English solicitor (1914–2003)

Peter Frederick Carter-Ruck (26 February 1914 – 19 December 2003) was an English solicitor, specialising in libel cases. The firm he founded, Carter-Ruck, is still practising.

==Biography==

===Personal life===
Carter-Ruck was educated at St Edward's School, Oxford. He spent three months in Germany during the 1930s, observing the rising popularity of Adolf Hitler and attending a rally in Freiburg. Upon his return, he trained and qualified as a solicitor.

His daughter Julie Scott-Bayfield also became a libel lawyer.

===Career===
He was senior partner, Oswald Hickson, Collier & Co (1945–1981) until he founded and was senior partner of his own eponymous firm, Peter Carter-Ruck and Partners (1981–1998). He was chairman, Law Society Law Reform Committee (1980–1983) and a fellow of the Society for Advanced Legal Studies (1998–2003).

Carter-Ruck's first major case was defending the Bolton Evening News successfully against a libel action brought by the Labour MP Bessie Braddock, who, the paper had claimed, had danced a jig in Parliament.

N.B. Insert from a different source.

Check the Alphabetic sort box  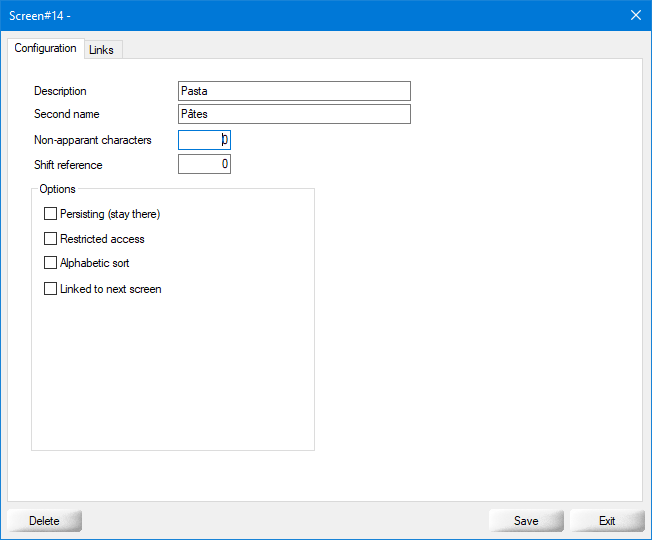pos(51,263)
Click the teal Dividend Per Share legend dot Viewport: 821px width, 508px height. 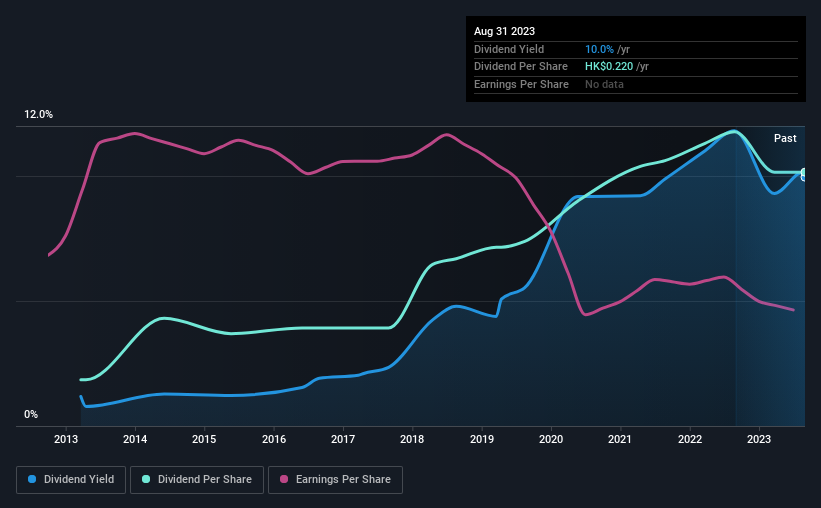pyautogui.click(x=146, y=479)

In December 1995, Carter-Ruck acted for the royal nanny Tiggy Legge-Bourke in the matter of an allegation by Diana, Princess of Wales, that Legge-Bourke had aborted a pregnancy in which Prince Charles was the father.

===Criticism===
In 1980, the Daily Express editor Derek Jameson was advised by Carter-Ruck that if he sued the BBC over their portrayal of him in a Week Ending sketch, he would win at least £25,000 in damages. The barrister in the case, David Eady QC, however advised Carter-Ruck to accept the BBC's offer to settle for £10 plus costs. Carter-Ruck did not disclose this advice to his client. The jury found the broadcast defamatory, but also fair comment and Jameson had to pay costs, receiving a bill for £41,342.50 from Carter-Ruck. Jameson learned by chance of the QC's advice and Carter-Ruck's former partner David Hooper said "Carter-Ruck told him a string of lies". Carter-Ruck later said he did not want to undermine Jameson's morale in court.

==Personal life==
- A yachtsman, he owned a succession of boats which he christened Fair Judgment. He was a member of the Law Society Yacht Club, the Royal Ocean Racing Club, the Royal Yacht Squadron, and the Garrick.

- Carter-Ruck was the founder-governor of Shiplake College at Henley.